É oficial. Os dados foram rolados. Eu estou jogando Dungeons & Dragons.

No entanto, eu não estou sozinho. Dungeons & Dragons (D&D) está de volta. Ou melhor, o role playing game (RPG), assim como muitos outros RPGs de mesa incluindo jogos como Warhammer, que antes eram associados aos mais geeks entre os geeks, estão começando a se tornar mais populares. O fato de alguém gostar que eu esteja começando a jogar D&D é algo inusitado. Meu conhecimento de muitos mundos de fantasia, tanto os famosos (ex. Senhor dos Anéis, The Witcher, etc.) ou qualquer outro, é no máximo superficial, mas eu tenho que admitir que o D&D é… realmente divertido.Graças a seriados como Stranger Things, cada vez mais pessoas como eu estão iniciando nos jogos de mesa e descobrindo os benefícios de passar um tempo com os seus amigos.

Atualmente, o estigma associado ao D&D como um jogo de homens socialmente excluídos e solitários já está ultrapassado. Em 2017, o D&D teve o seu melhor ano em vendas desde que foi adquirido pela Wizards of the Coast em 1997, com 8,6 milhões de norte-americanos explorando masmorras e matando dragões no mesmo ano (com 40% desses jogadores sendo do público feminino).

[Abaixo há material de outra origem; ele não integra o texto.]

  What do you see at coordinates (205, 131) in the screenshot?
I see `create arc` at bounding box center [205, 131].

Atualmente, os terapeutas estão notando a popularidade crescente do jogo e de como os RPGs podem ajudar as crianças com problemas de comportamento a melhorarem as suas perícias sociais (N.T.: sem trocadilho).

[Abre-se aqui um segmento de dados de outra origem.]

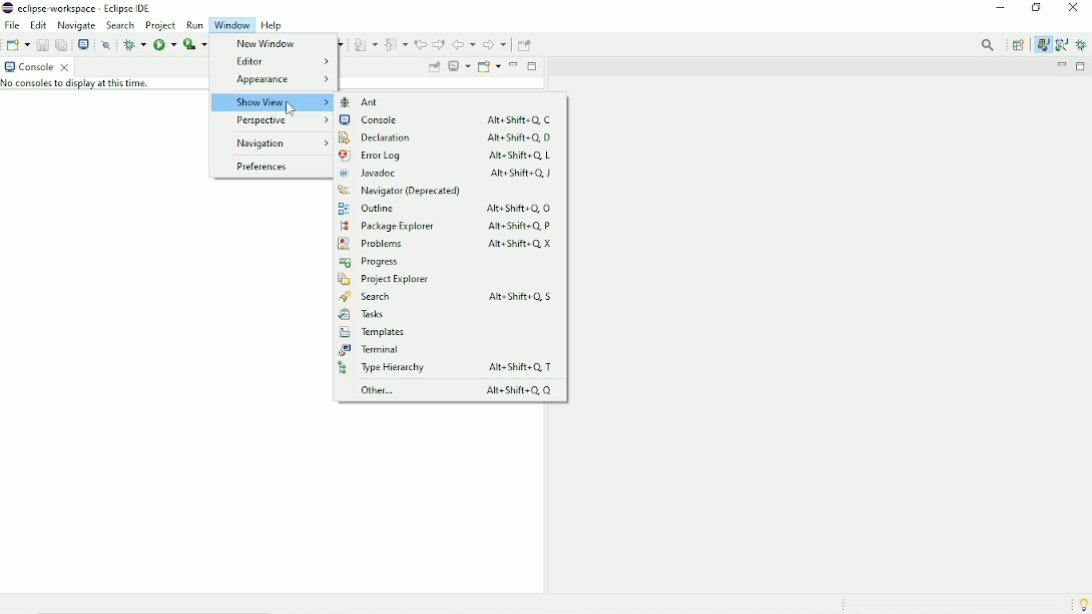 Image resolution: width=1092 pixels, height=614 pixels. I want to click on Declaration, so click(444, 137).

Então como, exatamente, jogos tipo D&D estão ajudando as crianças (e os adultos) a confrontarem e derrotarem os seus demônios internos?

Terapia de Comportamento Cognitivo e o Role Playing

Para muitos terapeutas, os benefícios do D&D são óbvios por ser, por definição, jogos de interpretação e desenvolvimento de personagem e de resolução de conflitos, que são os pilares da terapia de comportamento cognitivo, “um tratamento psicoterápico de curto prazo e orientado a um objetivo que tem uma metodologia prática de resolução de problemas.” Os objetivos das terapias de comportamento cognitivo são a mudança de padrões pouco saudáveis e inúteis de pensamento ou de comportamento e sua substituição por alternativas mais produtivas e mais saudáveis. A terapia de comportamento cognitivo vem mostrando a sua eficiência em tratar e ajudar as pessoas a lidarem com uma variedade de doenças mentais, incluindo: depressão, vários tipos de ansiedade, fobias, desordens de estresse pós-traumático, desordens de sono, desordens alimentares, desordens compulsivas e obsessivas, desordens de abuso de substâncias, desordens de bipolaridade e esquizofrenia, entre outras.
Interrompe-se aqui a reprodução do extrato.